Several trials have reported changes in biological markers associated with cellular senescence and inflammation. These include:

• Reduced levels of SASP factors such as IL-6 and TNF-alpha
• Decreased expression of senescence markers p16INK4a and p21
• Improvements in some measures of physical function

However, it is important to note that changes in biomarkers do not necessarily translate to clinical benefits, and researchers caution against over-interpreting preliminary results.

Functional Outcomes

Some trials have reported improvements in functional measures, including walking speed, chair stand tests, and grip strength in older adults. While these findings are preliminary, they suggest that reducing senescent cell burden may have measurable effects on physical function.

Challenges in Senolytic Clinical Development

Measuring Success

One of the significant challenges in senolytic clinical trials is defining and measuring success. Unlike trials for specific diseases with clear endpoints, aging-related trials must contend with the complexity of measuring biological aging itself.

Researchers have employed various approaches, including epigenetic clocks, inflammatory biomarker panels, and functional assessments. The field is working to standardize these measurements to enable better comparison across trials.

Patient Selection

Determining which patients may benefit most from senolytic therapy is another ongoing challenge. Senescent cell burden varies significantly between individuals of the same age, and current methods for measuring this burden are not yet standardized for clinical use.

Dosing and Timing

Optimizing dosing schedules for senolytics is complex. Because these drugs work by eliminating cells rather than modulating ongoing processes, the traditional pharmacological approach of steady-state dosing does not apply. Researchers are working to determine the optimal frequency and duration of senolytic courses.

The Regulatory Landscape

The FDA does not currently recognize aging as a treatable condition, which presents challenges for senolytic drug development. Most clinical trials are therefore designed around specific age-related diseases rather than aging itself.

However, there are signs of evolving regulatory thinking. The Targeting Aging with Metformin (TAME) trial has helped establish precedents for studying aging-related endpoints. The growing body of evidence linking senescent cells to specific diseases may also facilitate regulatory pathways for senolytic therapies.

What This Means for the Future

The current landscape of senolytic clinical trials represents a pivotal moment in aging research. While no senolytic therapy has yet been approved for any age-related indication, the volume and diversity of ongoing trials suggest that the field is maturing rapidly.

Research suggests several possible trajectories for the near future:

• Tissue-specific senolytics: Treatments may be tailored to target senescent cells in specific tissues, potentially improving efficacy and reducing side effects.
• Combination approaches: Senolytics may be combined with other anti-aging interventions, such as NAD+ boosters or rapamycin analogs, for synergistic effects.
• Preventive applications: If proven safe and effective, senolytics might eventually be used preventively in healthy aging populations rather than only in disease contexts.

The Bottom Line

Senolytics represent one of the most promising approaches in the quest to address biological aging. The transition from laboratory discoveries to human clinical trials marks an important step forward, though significant work remains before these treatments may become widely available.

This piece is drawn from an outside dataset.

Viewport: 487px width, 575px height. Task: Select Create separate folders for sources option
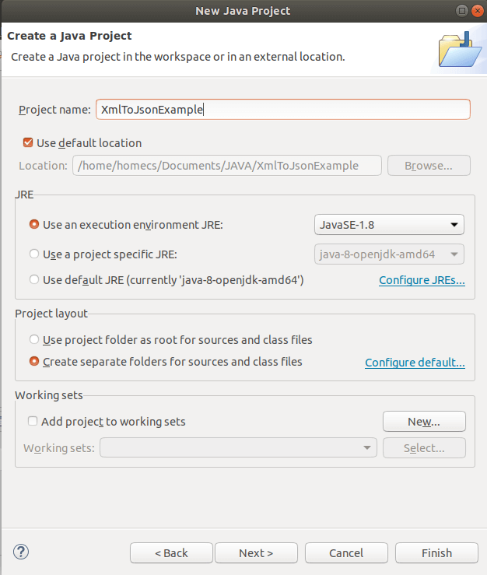34,361
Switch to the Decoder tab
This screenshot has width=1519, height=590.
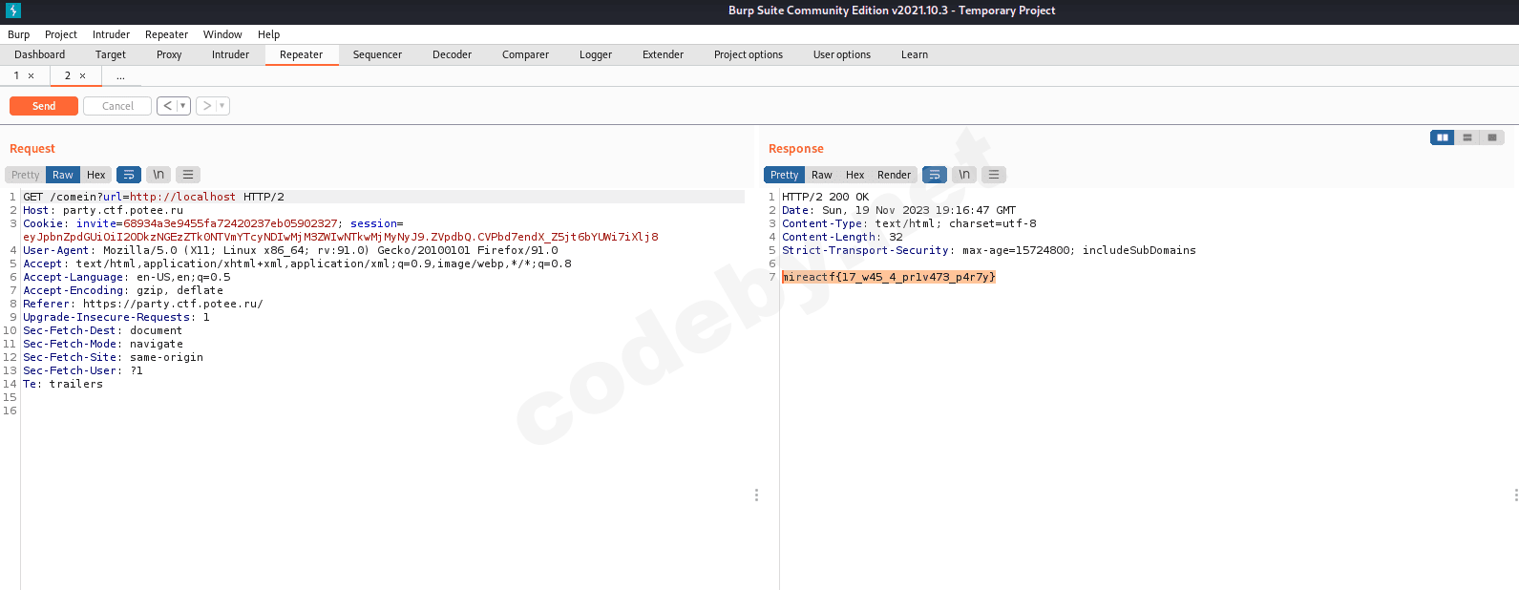(452, 54)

The results from ongoing trials in 2026 and beyond will be critical in determining whether the dramatic benefits observed in animal models can be replicated in humans. For now, the research community urges caution against self-experimentation with senolytic compounds outside of clinical trial settings.

As with all emerging therapies, individuals interested in senolytics should consult their healthcare provider and consider participating in clinical trials through established research institutions.